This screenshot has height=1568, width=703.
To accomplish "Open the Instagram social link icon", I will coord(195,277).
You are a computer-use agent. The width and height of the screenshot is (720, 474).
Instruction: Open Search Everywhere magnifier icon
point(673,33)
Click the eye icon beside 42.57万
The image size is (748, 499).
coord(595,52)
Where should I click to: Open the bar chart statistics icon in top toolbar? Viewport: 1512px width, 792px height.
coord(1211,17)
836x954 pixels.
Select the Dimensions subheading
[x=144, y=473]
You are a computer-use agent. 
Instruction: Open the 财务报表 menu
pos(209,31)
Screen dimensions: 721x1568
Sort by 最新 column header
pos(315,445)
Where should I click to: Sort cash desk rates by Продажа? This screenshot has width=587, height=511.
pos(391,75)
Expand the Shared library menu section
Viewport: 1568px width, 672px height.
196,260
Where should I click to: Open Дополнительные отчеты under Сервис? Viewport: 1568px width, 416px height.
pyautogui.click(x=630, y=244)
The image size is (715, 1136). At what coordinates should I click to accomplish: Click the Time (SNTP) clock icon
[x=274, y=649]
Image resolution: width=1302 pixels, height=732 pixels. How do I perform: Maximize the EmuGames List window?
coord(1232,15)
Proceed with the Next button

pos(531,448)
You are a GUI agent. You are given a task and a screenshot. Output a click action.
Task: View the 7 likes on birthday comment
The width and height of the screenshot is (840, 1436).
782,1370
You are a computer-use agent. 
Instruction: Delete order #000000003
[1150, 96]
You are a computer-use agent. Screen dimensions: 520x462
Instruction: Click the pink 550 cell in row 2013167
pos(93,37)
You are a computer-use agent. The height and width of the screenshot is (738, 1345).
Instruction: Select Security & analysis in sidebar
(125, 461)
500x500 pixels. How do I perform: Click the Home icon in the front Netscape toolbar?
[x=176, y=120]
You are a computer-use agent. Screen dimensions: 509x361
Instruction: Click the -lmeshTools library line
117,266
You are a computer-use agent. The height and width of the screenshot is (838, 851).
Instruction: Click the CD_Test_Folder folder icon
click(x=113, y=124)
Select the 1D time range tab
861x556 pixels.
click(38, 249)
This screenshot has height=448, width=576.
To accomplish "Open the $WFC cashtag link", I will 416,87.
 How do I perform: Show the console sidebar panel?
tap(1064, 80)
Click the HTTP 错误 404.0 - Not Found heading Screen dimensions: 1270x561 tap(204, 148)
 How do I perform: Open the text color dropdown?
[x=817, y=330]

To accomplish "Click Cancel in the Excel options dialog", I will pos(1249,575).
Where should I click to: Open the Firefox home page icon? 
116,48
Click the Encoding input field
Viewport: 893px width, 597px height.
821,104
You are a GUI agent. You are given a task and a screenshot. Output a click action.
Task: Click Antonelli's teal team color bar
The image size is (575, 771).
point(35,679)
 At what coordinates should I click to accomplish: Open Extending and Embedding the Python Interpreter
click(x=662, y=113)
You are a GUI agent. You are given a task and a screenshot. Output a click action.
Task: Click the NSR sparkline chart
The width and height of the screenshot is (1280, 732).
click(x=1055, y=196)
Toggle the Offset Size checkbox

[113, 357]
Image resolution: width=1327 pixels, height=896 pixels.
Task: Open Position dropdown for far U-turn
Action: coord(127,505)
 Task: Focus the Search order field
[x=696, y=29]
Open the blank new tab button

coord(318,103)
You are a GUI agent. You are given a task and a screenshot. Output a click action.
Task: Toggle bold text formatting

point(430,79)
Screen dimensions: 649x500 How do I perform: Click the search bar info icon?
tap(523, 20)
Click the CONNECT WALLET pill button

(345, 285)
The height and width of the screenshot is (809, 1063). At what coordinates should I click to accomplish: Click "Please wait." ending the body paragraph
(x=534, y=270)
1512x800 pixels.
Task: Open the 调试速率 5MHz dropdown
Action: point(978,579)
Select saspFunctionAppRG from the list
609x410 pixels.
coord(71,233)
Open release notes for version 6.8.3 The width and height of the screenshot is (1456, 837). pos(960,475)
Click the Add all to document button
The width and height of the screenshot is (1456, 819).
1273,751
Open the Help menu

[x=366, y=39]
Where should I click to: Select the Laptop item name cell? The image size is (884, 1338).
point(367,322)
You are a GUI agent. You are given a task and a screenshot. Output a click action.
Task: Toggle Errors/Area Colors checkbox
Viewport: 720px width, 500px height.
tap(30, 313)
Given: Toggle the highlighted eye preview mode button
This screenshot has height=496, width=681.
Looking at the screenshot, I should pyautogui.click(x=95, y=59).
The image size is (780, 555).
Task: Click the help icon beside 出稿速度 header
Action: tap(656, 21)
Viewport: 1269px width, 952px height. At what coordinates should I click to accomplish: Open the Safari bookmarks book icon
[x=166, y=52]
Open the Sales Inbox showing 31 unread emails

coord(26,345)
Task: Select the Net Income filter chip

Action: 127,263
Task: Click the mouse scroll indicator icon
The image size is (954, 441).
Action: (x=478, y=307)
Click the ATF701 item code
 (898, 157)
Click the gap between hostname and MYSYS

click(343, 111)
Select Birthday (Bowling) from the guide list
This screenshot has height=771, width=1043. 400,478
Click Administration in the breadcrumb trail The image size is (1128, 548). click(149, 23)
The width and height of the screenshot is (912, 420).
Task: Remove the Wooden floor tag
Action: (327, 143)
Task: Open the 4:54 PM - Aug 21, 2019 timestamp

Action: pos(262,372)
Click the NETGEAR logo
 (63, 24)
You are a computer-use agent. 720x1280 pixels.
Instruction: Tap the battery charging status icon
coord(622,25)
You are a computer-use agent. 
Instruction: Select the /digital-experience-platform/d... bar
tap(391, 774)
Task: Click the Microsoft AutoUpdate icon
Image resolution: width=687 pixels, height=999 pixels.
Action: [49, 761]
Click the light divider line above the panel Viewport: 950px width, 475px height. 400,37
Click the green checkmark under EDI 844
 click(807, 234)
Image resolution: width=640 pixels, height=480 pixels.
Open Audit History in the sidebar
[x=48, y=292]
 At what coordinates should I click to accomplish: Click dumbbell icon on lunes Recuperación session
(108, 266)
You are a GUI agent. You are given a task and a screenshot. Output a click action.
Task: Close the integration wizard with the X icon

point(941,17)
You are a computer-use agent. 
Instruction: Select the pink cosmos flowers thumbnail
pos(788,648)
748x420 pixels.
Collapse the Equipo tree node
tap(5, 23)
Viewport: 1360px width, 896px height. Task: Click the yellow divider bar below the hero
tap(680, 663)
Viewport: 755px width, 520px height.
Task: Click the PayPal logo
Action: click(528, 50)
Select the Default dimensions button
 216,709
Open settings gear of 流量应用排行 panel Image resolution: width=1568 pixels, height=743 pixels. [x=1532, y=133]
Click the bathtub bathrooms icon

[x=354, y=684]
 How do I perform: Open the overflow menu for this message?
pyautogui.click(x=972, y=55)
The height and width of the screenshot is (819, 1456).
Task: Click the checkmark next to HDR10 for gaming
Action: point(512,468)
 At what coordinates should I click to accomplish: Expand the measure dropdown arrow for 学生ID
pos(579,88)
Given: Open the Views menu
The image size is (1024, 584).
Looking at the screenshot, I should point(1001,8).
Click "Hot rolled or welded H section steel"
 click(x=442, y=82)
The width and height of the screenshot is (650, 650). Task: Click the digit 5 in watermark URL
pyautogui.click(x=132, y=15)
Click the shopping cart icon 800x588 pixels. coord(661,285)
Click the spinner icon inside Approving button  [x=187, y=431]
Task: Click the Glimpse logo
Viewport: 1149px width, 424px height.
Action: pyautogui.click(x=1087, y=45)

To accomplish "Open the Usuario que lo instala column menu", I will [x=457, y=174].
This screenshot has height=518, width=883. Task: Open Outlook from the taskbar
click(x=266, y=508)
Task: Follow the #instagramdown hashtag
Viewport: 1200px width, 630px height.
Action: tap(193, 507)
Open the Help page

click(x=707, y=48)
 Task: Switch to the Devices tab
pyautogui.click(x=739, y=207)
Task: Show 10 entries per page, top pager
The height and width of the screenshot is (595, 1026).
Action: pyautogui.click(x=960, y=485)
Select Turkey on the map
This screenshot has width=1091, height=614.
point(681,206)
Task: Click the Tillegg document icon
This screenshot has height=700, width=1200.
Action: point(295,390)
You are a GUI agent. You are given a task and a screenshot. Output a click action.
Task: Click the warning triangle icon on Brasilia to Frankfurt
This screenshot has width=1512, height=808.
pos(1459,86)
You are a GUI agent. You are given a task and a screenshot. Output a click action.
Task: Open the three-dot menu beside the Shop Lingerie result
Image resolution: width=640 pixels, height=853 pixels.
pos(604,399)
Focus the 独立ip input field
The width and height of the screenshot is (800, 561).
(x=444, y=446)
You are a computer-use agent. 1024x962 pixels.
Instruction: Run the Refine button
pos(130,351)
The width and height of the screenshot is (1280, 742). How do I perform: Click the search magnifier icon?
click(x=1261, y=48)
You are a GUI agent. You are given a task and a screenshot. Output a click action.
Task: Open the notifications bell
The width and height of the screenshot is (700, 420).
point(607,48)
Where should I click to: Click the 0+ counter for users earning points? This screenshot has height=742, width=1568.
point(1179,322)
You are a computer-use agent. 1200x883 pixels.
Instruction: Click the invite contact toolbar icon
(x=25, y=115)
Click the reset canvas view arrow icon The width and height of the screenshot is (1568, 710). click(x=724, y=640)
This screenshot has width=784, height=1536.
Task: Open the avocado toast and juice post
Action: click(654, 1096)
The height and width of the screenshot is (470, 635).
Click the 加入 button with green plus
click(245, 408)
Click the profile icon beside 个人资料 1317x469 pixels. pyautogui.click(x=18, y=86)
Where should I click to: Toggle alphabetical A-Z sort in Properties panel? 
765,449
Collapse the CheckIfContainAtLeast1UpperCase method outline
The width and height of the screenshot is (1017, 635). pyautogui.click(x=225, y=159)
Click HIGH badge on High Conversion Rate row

:::::

What you need to do:
This exercise requires the lines of the entries containing the string "will".

Written solution:
To accomplish "Open the Instagram social link icon", I will coord(195,277).
To accomplish "Open the $WFC cashtag link", I will 416,87.
To accomplish "Click Cancel in the Excel options dialog", I will pos(1249,575).
To accomplish "Open the Usuario que lo instala column menu", I will [x=457, y=174].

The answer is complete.